Ninety per cent of climbers reach Everest base camp. Only the strong and the skilled make it to the summit of the world’s highest mountain. But even Everest base camp is almost as high as Mount Kilimanjaro. It is a four-day descent from there. Context matters.
Lionel Messi is on the descent himself. At 33, his very best years are behind him. That lightning turn of pace is gone and while his ball manipulation remains unsurpassed, time is one opponent he can never beat. Another Champions League season has now slipped by.
Just for a moment in Paris on Wednesday evening, there was a flicker of hope that the old magician might conjure up one more remontada for the road. A fierce shot from distance pulled one goal back. A penalty award soon after offered the chance of a second.
But that spot-kick was saved and with three goals still needed to have any hope of keeping Barcelona in a competition that Messi has won four times, they could not score one. Kylian Mbappe goes through. Messi joins Cristiano Ronaldo on the outside looking in.
It feels like a neat transfer of power on a night when Mbappe broke Messi’s record as the youngest player to score 25 Champions League goals. Erling Haaland had become the fastest to reach 20 of them as Ronaldo’s exited with Juventus. Power shift confirmed.
There is little point arguing that either are what they were. But how right is it to rush to crown new kings when the old ones are still alive and kicking the ball like Messi did here?
Even aside from his wonderful goal, he was the game’s outstanding player against Paris Saint-Germain, having the most shots on target, making the most passes in the opposition half, creating the most chances, completing the most crosses and the most dribbles.

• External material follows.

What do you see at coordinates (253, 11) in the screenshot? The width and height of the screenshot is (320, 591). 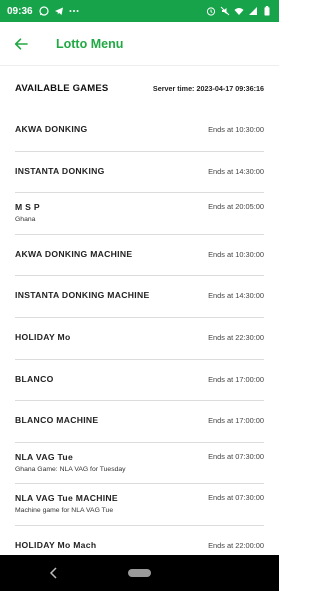 I see `signal-icon` at bounding box center [253, 11].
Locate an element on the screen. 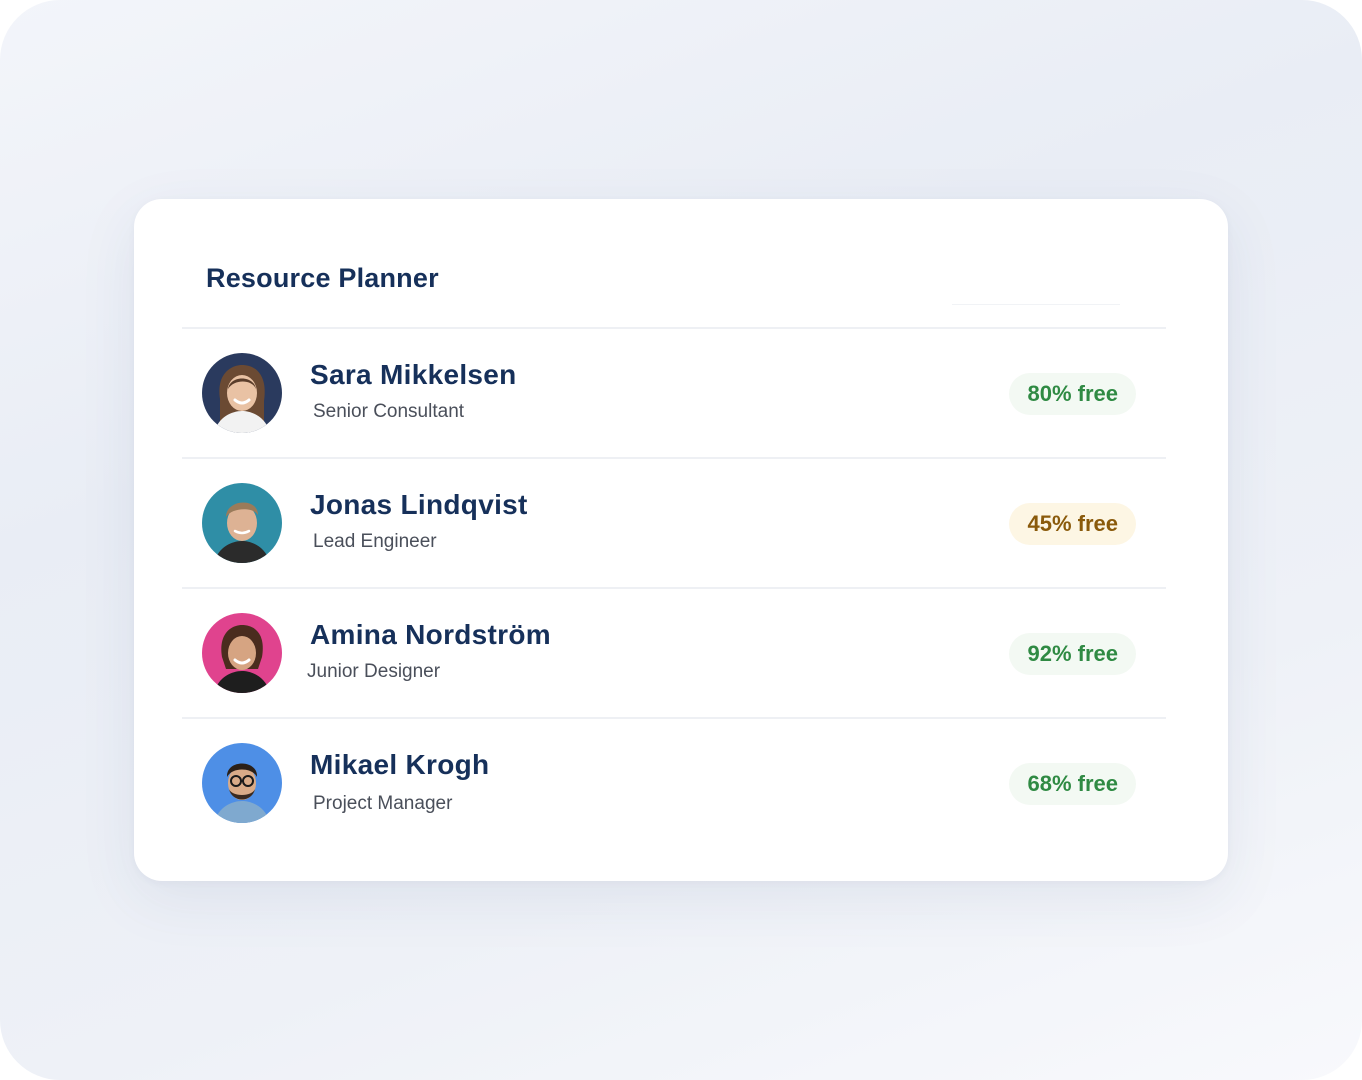  availability-badge: 80% free is located at coordinates (1072, 394).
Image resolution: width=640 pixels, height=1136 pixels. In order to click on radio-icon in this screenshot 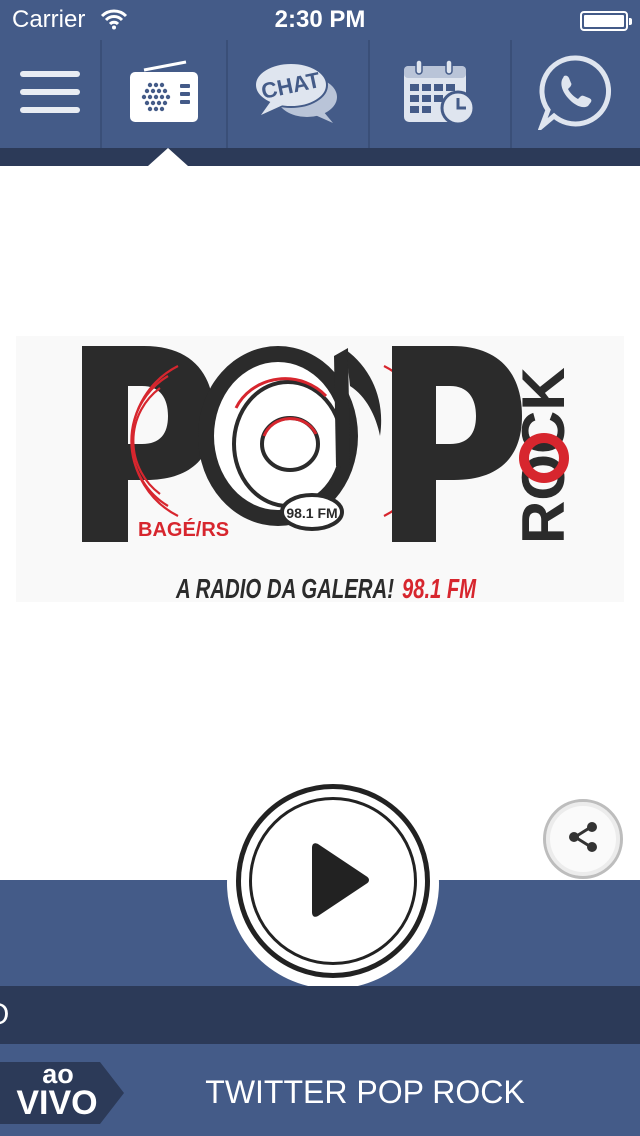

There was the delightful moment when he left two markers on the deck with the merest hint of a dropped shoulder. Moments later he was nudging the ball in behind the PSG defence only for Ousmane Dembele to waste yet another opportunity to score.

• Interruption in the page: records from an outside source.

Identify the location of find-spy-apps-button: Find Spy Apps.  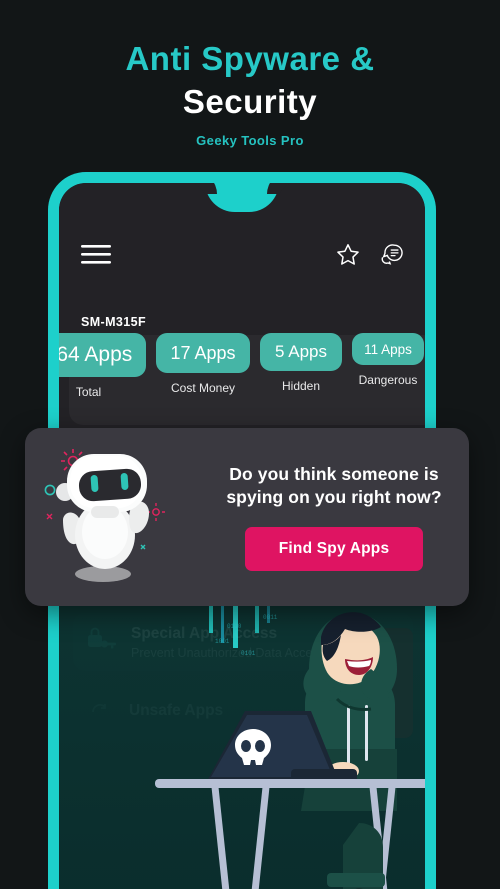
(334, 550).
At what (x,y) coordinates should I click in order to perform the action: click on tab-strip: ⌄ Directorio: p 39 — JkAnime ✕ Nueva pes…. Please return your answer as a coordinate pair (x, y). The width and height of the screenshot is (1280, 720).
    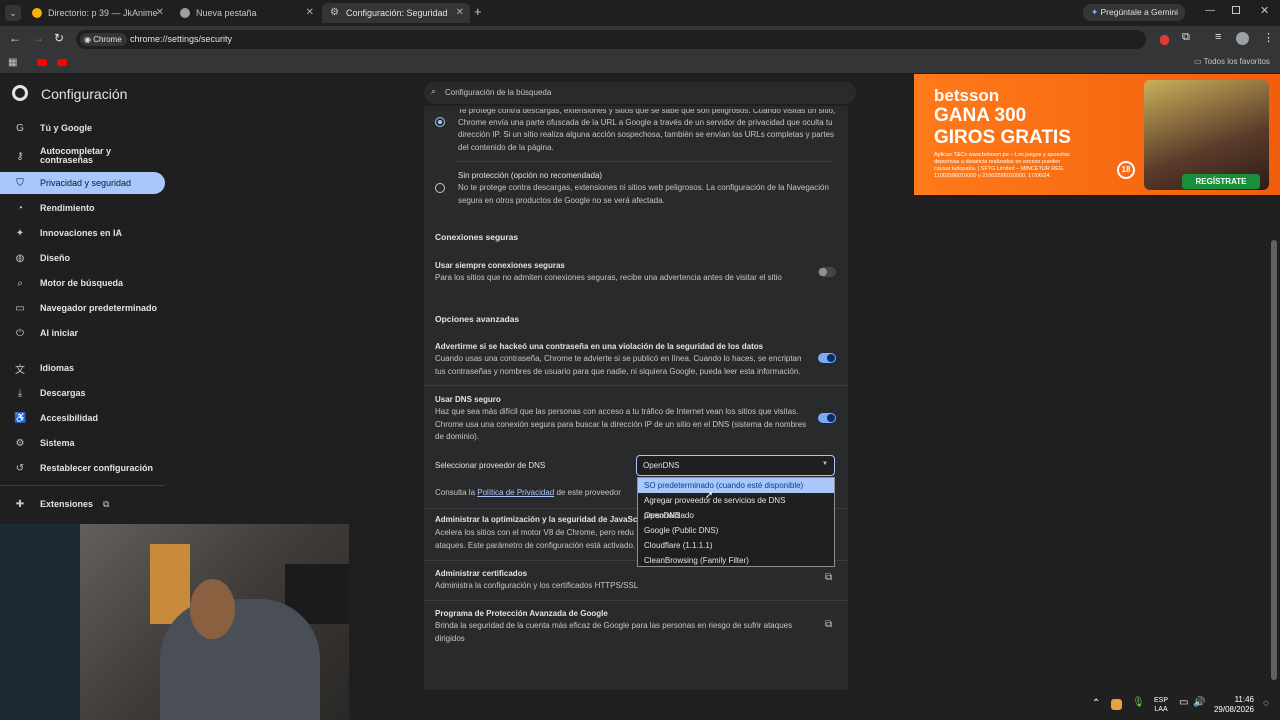
    Looking at the image, I should click on (640, 13).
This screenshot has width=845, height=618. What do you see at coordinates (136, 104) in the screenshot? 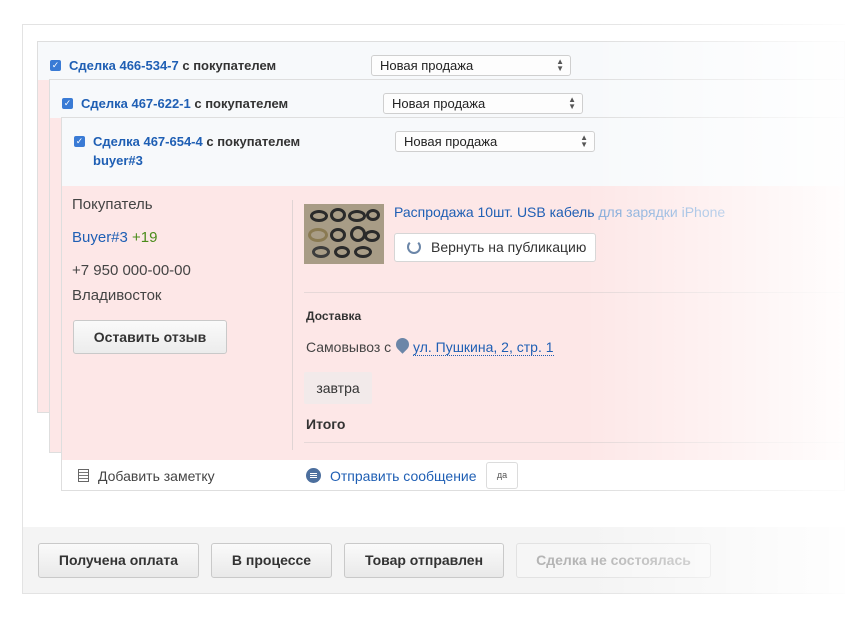
I see `deal-2-link: Сделка 467-622-1` at bounding box center [136, 104].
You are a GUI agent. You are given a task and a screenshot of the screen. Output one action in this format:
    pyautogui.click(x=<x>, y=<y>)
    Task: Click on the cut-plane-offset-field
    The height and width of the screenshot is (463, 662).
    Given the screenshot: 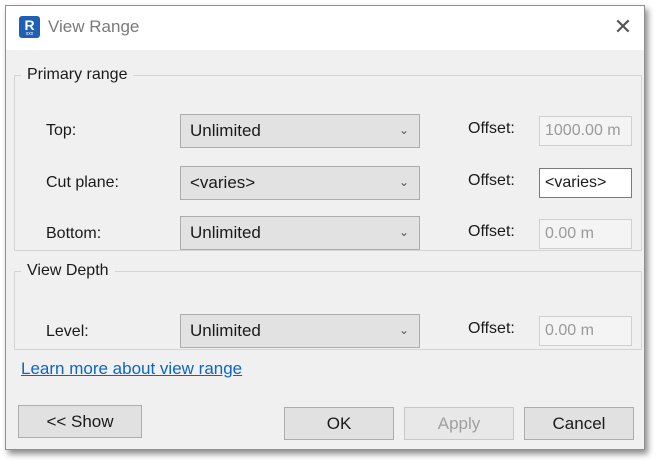 What is the action you would take?
    pyautogui.click(x=586, y=183)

Barcelona were better than they have been for some time but the team’s limitations were obvious. Messi can no longer count on Xavi, Andres Iniesta and Dani Alves for company. The club is in transition on and off the pitch and their captain is suffering as a result.

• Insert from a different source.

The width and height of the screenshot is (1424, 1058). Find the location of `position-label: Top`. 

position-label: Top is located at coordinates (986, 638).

Messi’s game has changed too. The scamp who pressed with a passion, Pep Guardiola’s best defender, is gone. Energy conservation is the theme now, a man who appears to have reasoned that 60 games a year played at his pace is better than far fewer at full tilt.
But while Mbappe and Haaland deserve their praise and are worth being excited about, there is a danger that in acknowledging Messi’s decline, we risk judging him not against those who have come to claim his crown but against the player he once was.
Nobody, not even Messi, can compete with that.
There will be no repeat of 2012, when he scored a freakish 91 goals for club and country in the calendar year. But consider that while Mbappe has 10 so far in 2021 and Haaland is ahead of him on 14, Messi, the fading force, has found the net on 15 occasions himself.
These bald statistics matter because they reveal a picture free from the narrative of a man usurped. Put simply, if anyone else were producing the numbers that Messi is currently producing there would be little talk of decline, only that this player might be – objectively – the outstanding performer in European football.
He is not only the top scorer in La Liga this season, he has created the most big chances for others too. Only the poor finishing of his team-mates stops him topping the assist charts – and there were plenty of examples of that for Barca in Paris – but he is still fourth.
This is what still sets Messi apart in the numbers. While Mbappe and Haaland are scoring slightly more goals per 90 minutes this season, there is more to his game. They are not creating as many chances combined or completing as many dribbles combined as he does.
The dribbles are not as eye-catching as before but there have still been 105 of them in La Liga, far more than anyone else. Messi is top for touches, passes, crosses and through-balls.
In the Champions League, the numbers are similar. Messi has scored five goals in the competition this season but also ranks second for chances created and second for dribbles completed. He continues to be three players rolled into one – scorer, creator, dribbler.
He is at his own personal summit no longer. But the level is still lofty.
It is natural to view Messi’s current level through the prism of what came before. The great soprano Maria Callas spent the second half of her career with fans lamenting her lost octave. Paul McCartney has sold 100 million records since the end of The Beatles.
There is a tale about Peter Cook, once voted by his fellow comedians as the greatest comic mind of them all, that illustrates the danger of comparison with one’s own earlier standards. It happened when he agreed to work with Chris Morris, the standout satirist of his day.
Morris “held out no great hope that he wouldn’t be a boozy old sack of lard with hair falling out and scarcely able to get a sentence out” – such was the reputation that preceded the ageing Cook. Amid hushed tones, folk spoke of lost talent, a gift long since squandered.
Instead, Cook “proceeded to skip about mentally with the agility of a grasshopper” as he improvised a series of “ridiculous scenes flipping back on themselves” to leave Morris stunned. “It was amazing,” said the much younger man. “Really quite extraordinary.”
Cook was not what he was. But he was still better than the rest.
Where is Messi on his own journey down from the top? Somewhere near Everest base camp, one suspects. Mount Kilimanjaro levels. In football terms, that four-day hike to the bottom could be many years away yet. Be sure to enjoy the player he still is until then.